Quando caminho por minha casa, sou uma espécie de aspirador ambulante. Tudo o que sobra, estorva ou não foi usado em mais de um ano vai direto para a lixeira. As quartas-feiras são dias de felicidade; é quando passa o caminhão do lixo e leva todas as coisas grandes que não cabem em uma sacola plástica. Às vezes me escondo atrás de uma parede ou vejo através das janelas o momento --libertador-- em que todas as coisas que não quero caem na barriga do caminhão e são trituradas sem misericórdia.

Os EUA são um país que vive fundamentalmente do consumo interno, isto é, das coisas que seus cidadãos compram e vendem. Isso significa que quase toda a sociedade é estruturada em torno da frenética atividade do consumo. Consumir implica, antes de mais nada, adquirir e descartar. Em média, cada americano joga no lixo mais de 1,8 quilo por dia (segundo a Agência de Proteção Ambiental). Mas, sem dúvida, tendemos a guardar mais coisas do que jogamos fora.

Livrar-se das coisas é uma arte. Primeiro é preciso identificar o objeto a se descartar, depois avaliar se serve para alguma coisa ou tem um significado emocional e, em seguida, fazer o esforço de desfazer-se dele. Guardamos muitas coisas porque é mais fácil devolvê-las ao mesmo lugar do que jogá-las.

Eu gostaria de descartar mais coisas, mas nem sempre me atrevo. Em minha última mudança encontrei um par de gravadores de som cujos cassetes nem são mais fabricados. Tenho montes de CDs com minhas reportagens em formatos que não existem mais. E lembranças --cartões, fotos, presentes, relíquias, máscaras africanas, pedaços do Muro de Berlim e até uns bonecos de Chiapas-- que há tempo deixaram de significar algo. Isso é o mais fácil de jogar fora: objetos que em um momento tiveram valor afetivo e que o tempo transformou em simples pedaços de papel ou de madeira. Em que momento algo valioso deixa de sê-lo?

A escritora japonesa Marie Kondo, em seu livro "A Mágica da Arrumação", propõe limpar completamente sua casa em um só dia, descartar por categorias (não por quartos) e só guardar o que lhe causa alegria. "Gera prazer? Nesse caso, guarde", escreve. "Se não, jogue fora." Sua filosofia de limpeza é simples: limpar sua casa limpará sua mente e o libertará. Mas não é fácil.

Há cinco anos minha contadora me envia por e-mail minha declaração de impostos, e cada um desses documentos está devidamente guardado e copiado. Mas, diante do justificado temor que todo habitante dos EUA deve ter do IR, tenho caixas e caixas de recibos, notas e comprovantes desde 1983. O que faço com esses malditos papéis? Jogo fora?

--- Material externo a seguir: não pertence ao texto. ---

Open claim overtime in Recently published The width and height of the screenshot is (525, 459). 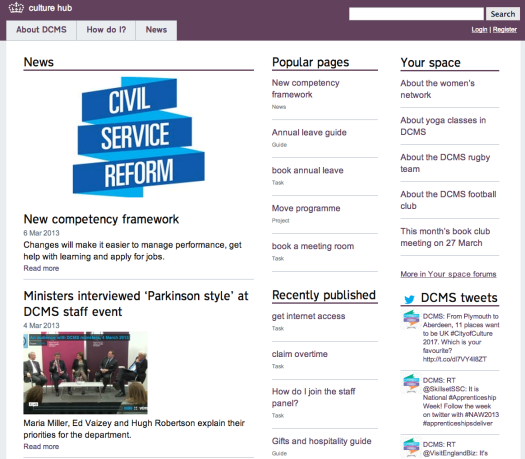(x=300, y=354)
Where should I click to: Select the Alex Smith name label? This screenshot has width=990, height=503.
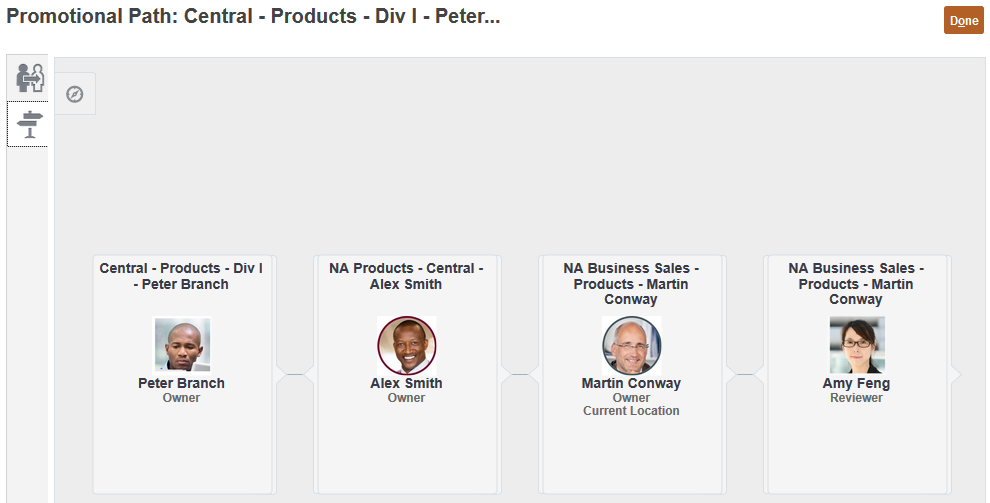tap(406, 383)
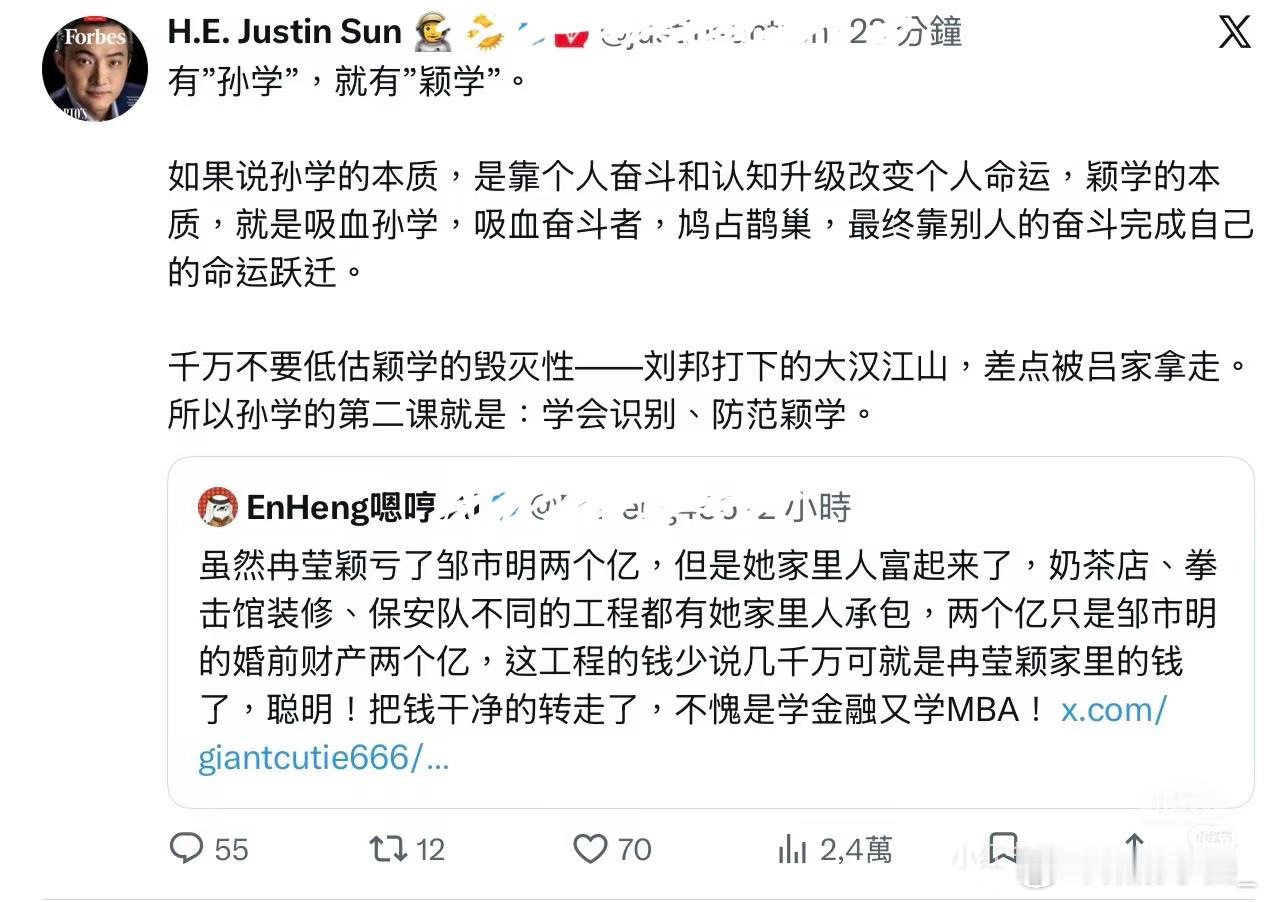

A velocidade com que a tecnologia avança acelerou o ritmo com que guardamos coisas inúteis. Para começar, quase tudo o que tem um cabo é obsoleto ou está prestes a sê-lo, desde computadores e telefones até televisores.

Também há lixo cibernético. Todas as noites saio do escritório depois de apagar meus e-mails. Apago todos, menos os que preciso responder no dia seguinte. Mas tenho colegas de trabalho que vivem inundados por milhares de mensagens que não se atrevem a apagar, "caso algum dia precise delas". (Não cito seus nomes para evitar humilhações públicas.) Passam anos acumulando-os e não se atrevem a apertar o salvador botão "Delete".

Meu pior pesadelo é a Pink House. É como chamamos a república de estudantes onde vivi no início dos anos 1980, perto da Universidade da Califórnia em Los Angeles, cujo dono passou décadas guardando tudo, desde jornais até caroços de abacate. Acho que tinha uma doença que o impedia de se desfazer das coisas. Morreu no meio de montanhas de lixo, mas, sim, protegido pelo escuro e malcheiroso mundo que construiu pedaço a pedaço.

O oposto foram uns monges que vi recentemente no aeroporto de Varanasi, na Índia, que subiram no avião sem sapatos. Suas longas túnicas eram sua única posse. E me atrevo a dizer que pareciam felizes e livres. Mas duvido que o princípio budista de não desejar mais (para não sofrer) possa ser aplicado a nossa sociedade ocidental.

Afinal, advertem os psicólogos, é uma questão de equilíbrio. Nem muito muito nem tão tão. Mas nosso problema é novo na história: produzimos e temos tantas coisas que, se não as descartarmos razoavelmente depressa, morreremos soterrados por elas.